In Israel’s case, it is obvious that the majority of Israelis are Jews and this determines the character of the state. Why must the Jewishness of the state be made such an issue for acceptance by the Palestinians for peace negotiations? Surely it is sufficient if Israel is recognized as a state of all its peoples without any emphasis on the dominant ethnic group which determines its character.

The emphasis on the exclusiveness of the ethnic majority of the population could be interpreted as an insult to the minority groups that are an integral part of the population. After all, Jews are a minority in every country of the world where they live and they enjoy equal rights in most countries as citizens. It is sufficient that Israel be recognized as a state of all its peoples. Viewing it any other way does have racist and ethnic undertones. It creates an obstacle for the minority non-Jewish citizens to share a common patriotism for the welfare of their common native land.

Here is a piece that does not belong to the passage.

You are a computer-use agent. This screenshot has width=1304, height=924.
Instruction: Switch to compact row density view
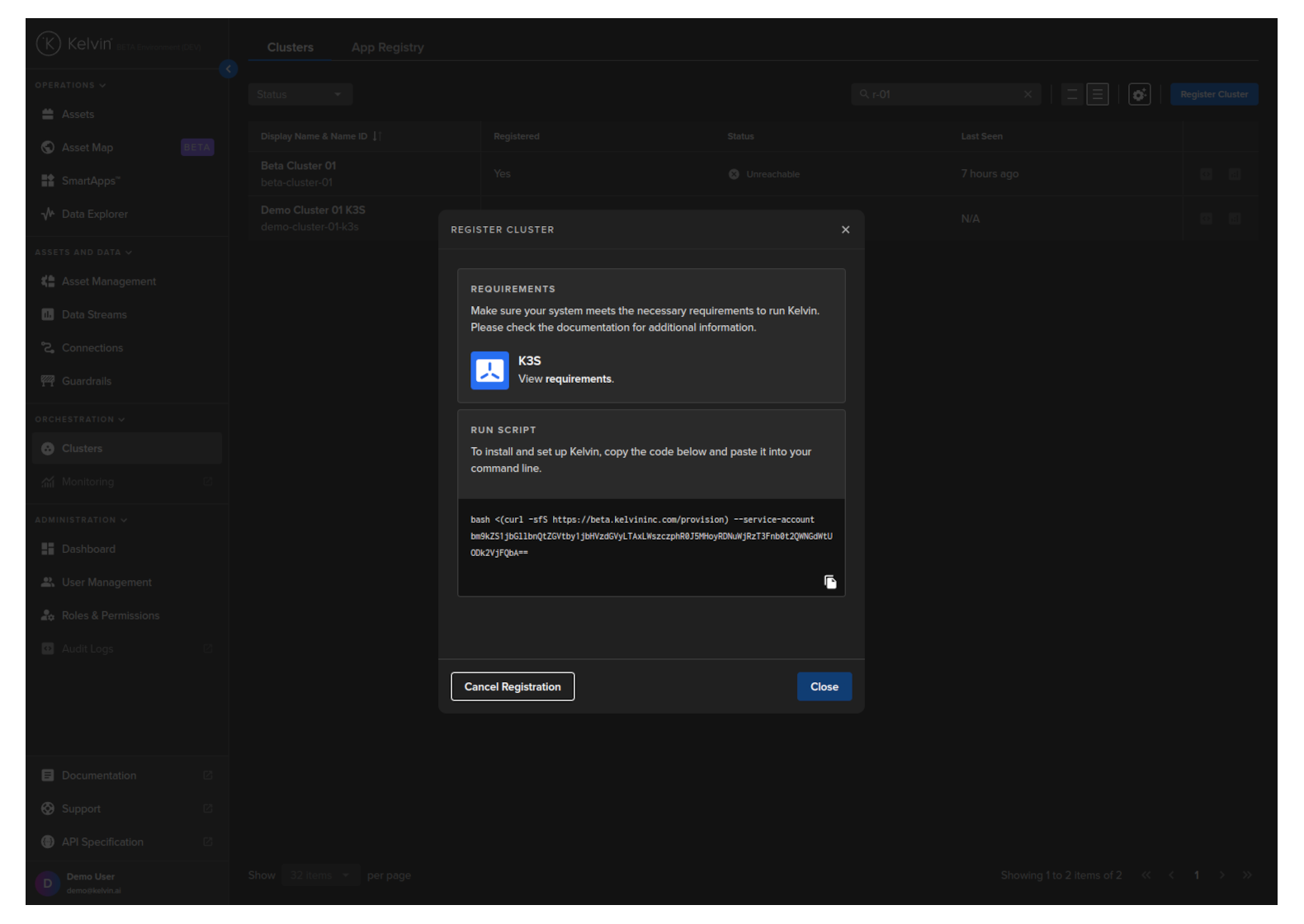click(x=1072, y=95)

The ramifications of this are many. An example of this is seen in the celebration of Independence Day. Most Arab citizens of Israel do not feel any sense of belonging and do not celebrate, nor do they identify with Hatikva - the national anthem. The Arab communities of Israel identify with their Palestinian brethren and Independence Day to them is "Al Naqba" - the catastrophe! It is as if Israel is divided into two ethnic groups - Jewish and non-Jewish. The latter does not identify with Israel and in practice does feel discrimination. Even in education there is discrimination between the Arab and Jewish educational systems and this can be seen in the rates of academic achievements in both communities.

Emphasis of Israel as a Jewish state, even though this is axiomatic, alienates a sizeable minority of its population apart from being problematic for negotiations with the Palestinians.

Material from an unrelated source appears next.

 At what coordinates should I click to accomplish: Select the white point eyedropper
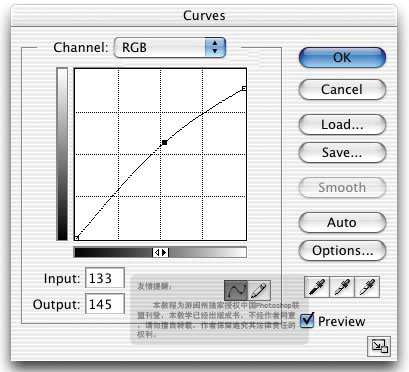pyautogui.click(x=367, y=287)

Netanyahu emphasizes the danger of Iran to the entire Middle East. He uses it as a digression from the problems of the occupation. He places obstacles on any meaningful discussions with the US on a two-state solution which he opposes. This does not mean that one should overlook or underestimate the Iranian nuclear threat. However discussions on this threat should not take the place of meaningful discussions on solving the conflict.

Surely the main priority for Israel is peace with the Palestinians and its Arab neighbors even if this means forfeiting the adjective "Jewish" to describe Israel. In this case it is not relevant for peace. This does not mean that Israel needs to give up its identity and cease to exist as many Zionists claim would be the situation if Israel were not recognized as a Jewish state.

The dominant nature of the state is determined by the ethnicity of the majority of its citizens which should not affect the civil rights of the minority.